Por Luis Fernando A. Sanmiguel
Llegué a un lujoso restaurante bar al norte de la ciudad. Era un alborotado viernes de quincena, el ruido de los cubiertos y las bulliciosas conversaciones se adueñaban del local.
Estaba solo, degustando una copa de vino tinto en un rincón del comedor, esperando a que trajeran mi cena, cuando la vi entrar al vestíbulo, portaba un elegante vestido rojo que movía con gracilidad. Se sentó en uno de los taburetes de la barra y pidió un trago. Observé sus ojos semejantes a dos semillas de café… estaban desprovistos de vida.
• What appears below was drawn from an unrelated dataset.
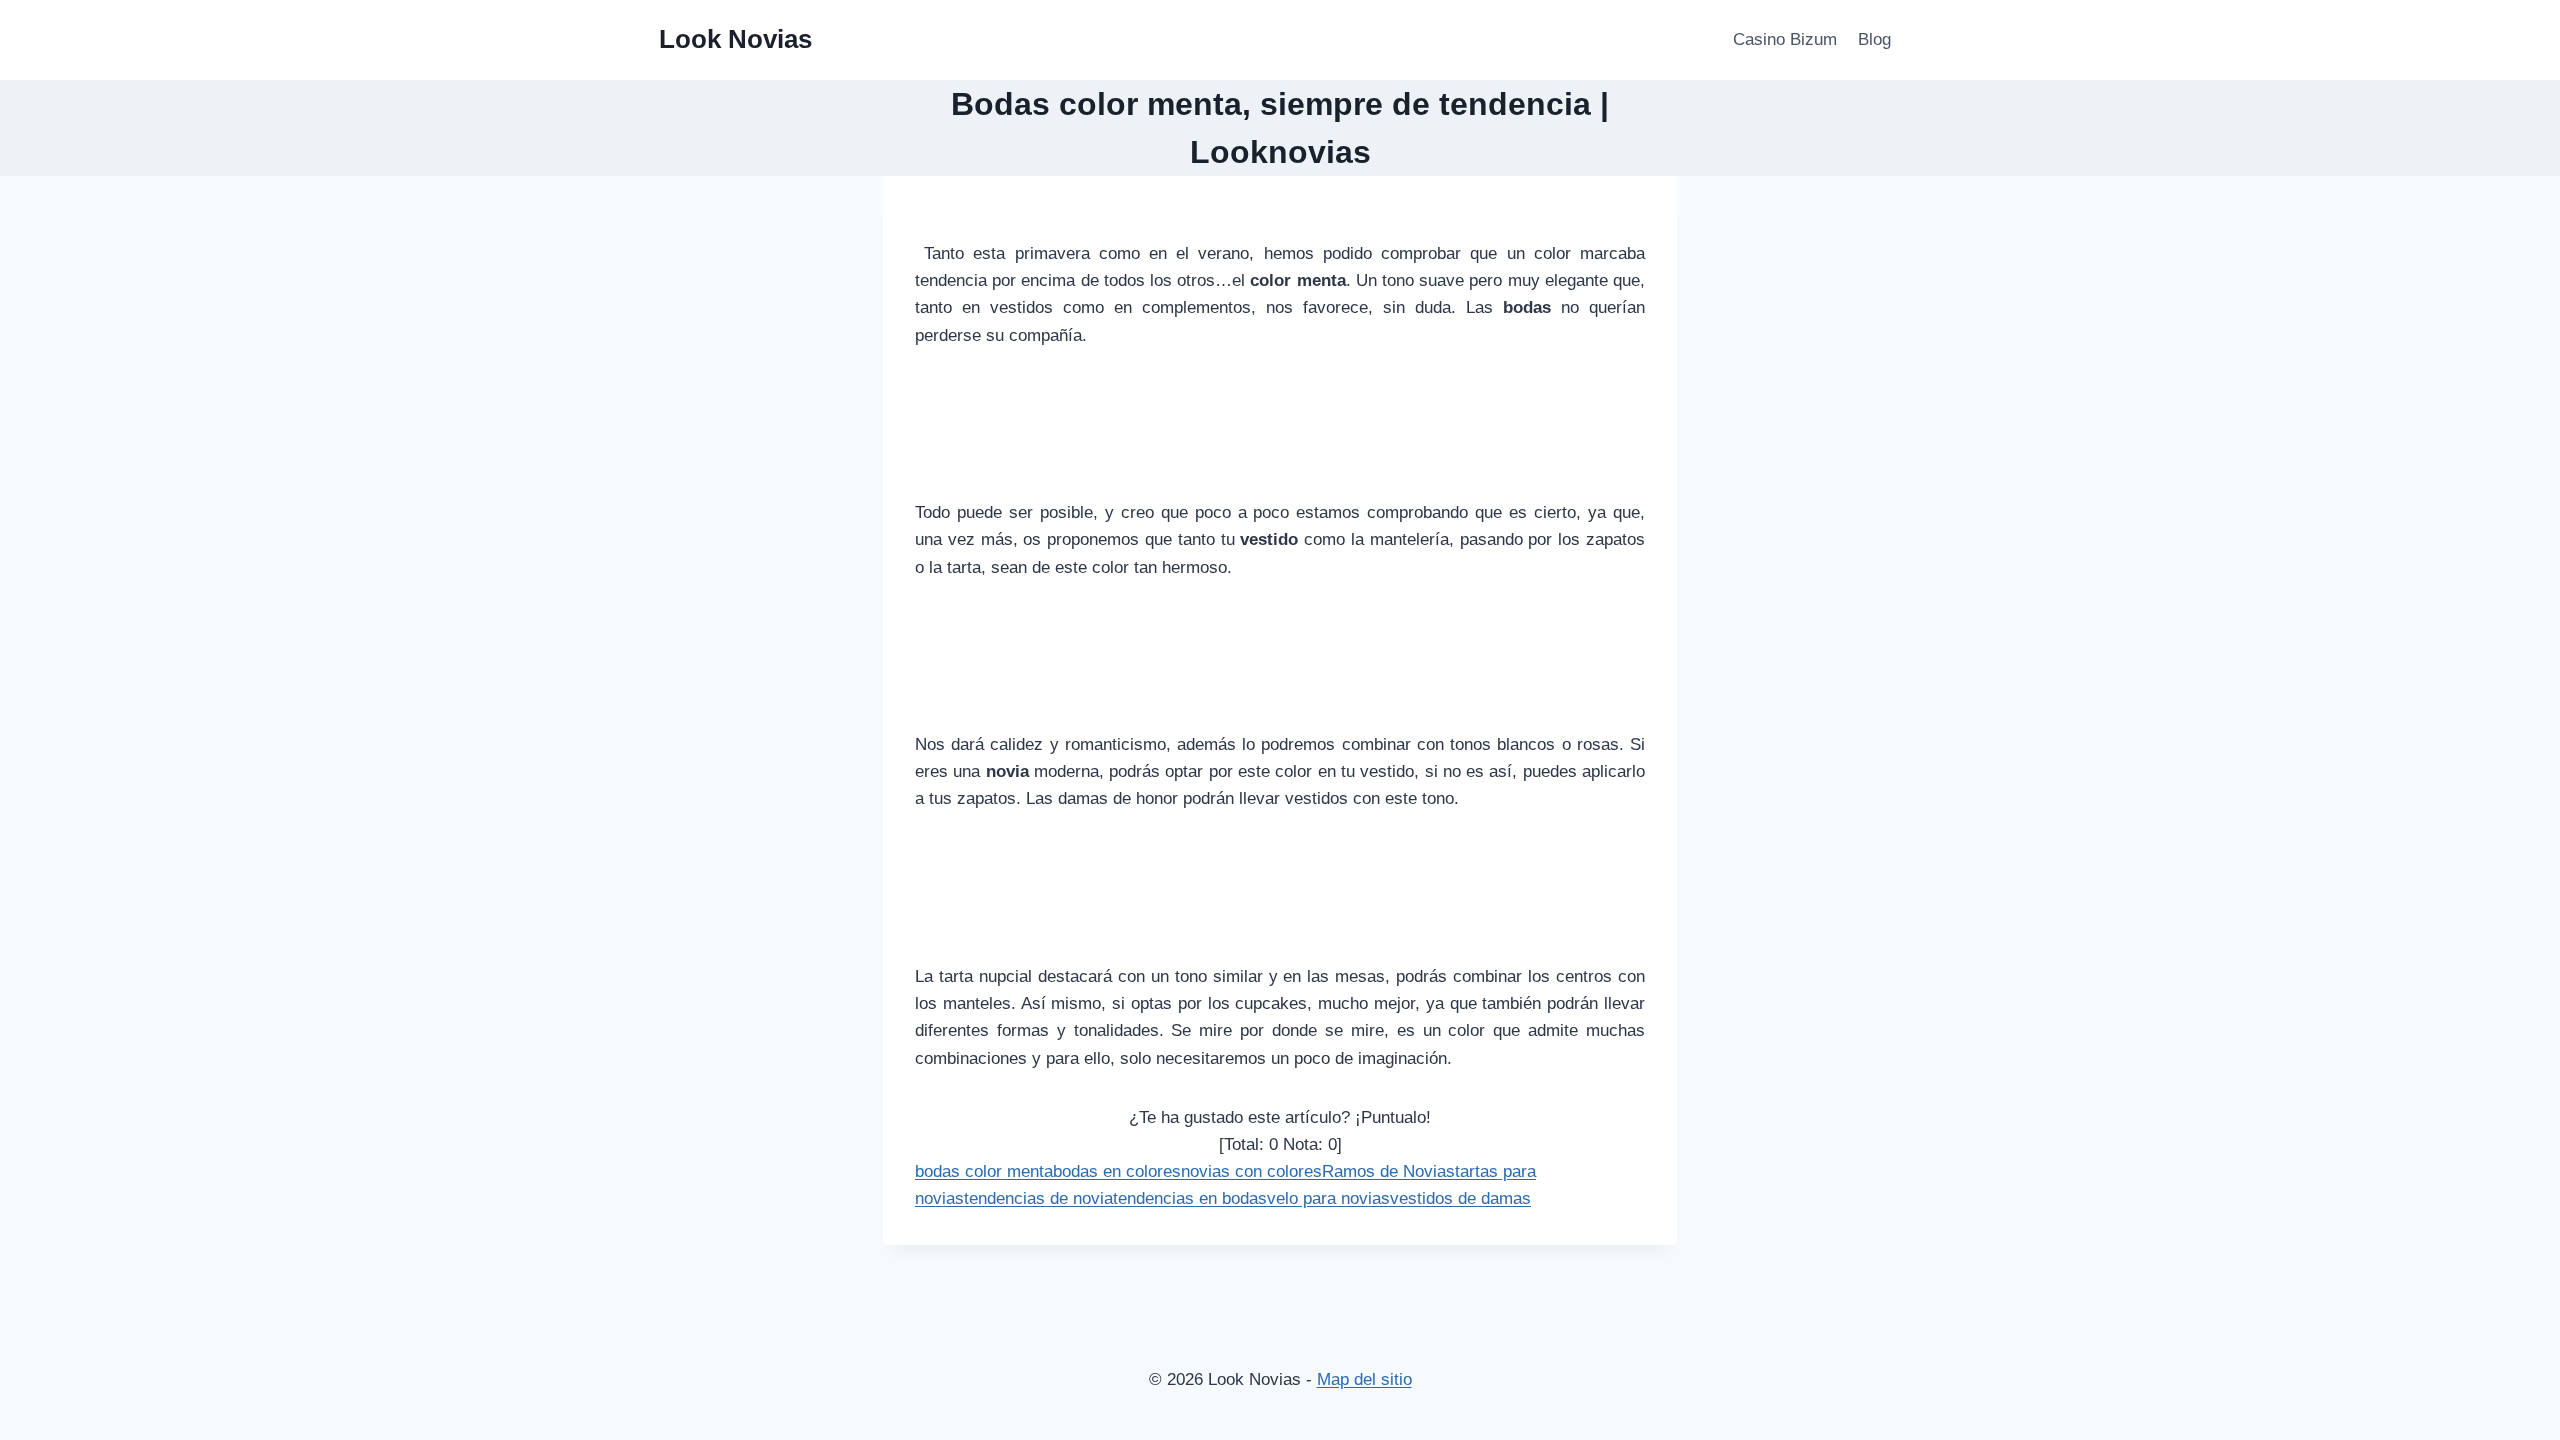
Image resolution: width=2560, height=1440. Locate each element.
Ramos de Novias (1388, 1171)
Llamé al camarero.
–¿Ve a esa mujer que está en la barra? –dije señalándola.
–Sí –el mesero sonrió
–Quiero que sirva el mejor vino tinto que tenga, dígale que es de mi parte –le di la mitad del dinero que tenía para esa noche.
El camarero se retiró con la misión que le había encomendado.
Salí de mi ensoñación al ver a un hombre de traje sastre, gran estatura y una estúpida sonrisa que sonrojó a la recepcionista. Se acomodaba en el asiento frente a mi mesa, envolviéndome en las sombras a la vista de la mujer. El mesero abordó a la dama. Señaló el lugar donde me encontraba. La mujer me confundió con el hombre de la enorme sonrisa, al estar oculto detrás de su enorme figura.
Ella lo saludó ruborizada, él levantó su copa y la miró coquetamente. Me erguí de mi asiento, dirigiéndome a la barra en un intento desesperado para llamar su atención. Pedí otra copa de vino mientras reunía el valor necesario para conversar.
Al acercarme a ella, el aroma a vainilla se internó a mis fosas nasales. Apoyé mis brazos en el mostrador. Un sudor frío recorrió mis palmas. Comencé a leer las etiquetas de los licores para calmar mis nervios.
–¡Hola! –seguí analizando las botellas de la barra de exhibición.
–Hola –mencionó ella a la vez que se alejaba de mí.
–Te estaba viendo desde mi mesa…y me pareciste bonita. Me preguntaba, ¿te gustaría cenar conmigo?
Busqué su mirada. La decepción más amarga me embargó, al observar que se encontraba sentada con el hombre de la enorme sonrisa. Un piano comenzó a resonar en el comedor. La deslumbrante pareja se paró a bailar, fue entonces cuando decidí recuperar lo que era mío por derecho.
Derramé licor en la pista de baile y me apresuré a hablar con el músico
–Toque la canción más rápida que conozca
–¿Por qué? –me observó desconcertado.
Le arrojé un billete. Sin hacer más preguntas, el pianista interpretó “Cabeza de vaca”. Al notar el cambio de ritmo, el hombre de la sonrisa comenzó a danzar con elegantes movimientos dignos de un bailarín experto, pasmando a todos los clientes del restaurante. En el clímax de la pieza, la mujer resbaló. En un acto de reflejos, el hombre atrapó a la mujer en el aire y terminó el baile con un beso apasionado ante la ovación del público.
Rendido, decidí irme a mi casa, por el que antes fue un sendero hermoso, ahora era un terreno yermo y escabroso de un corazón roto.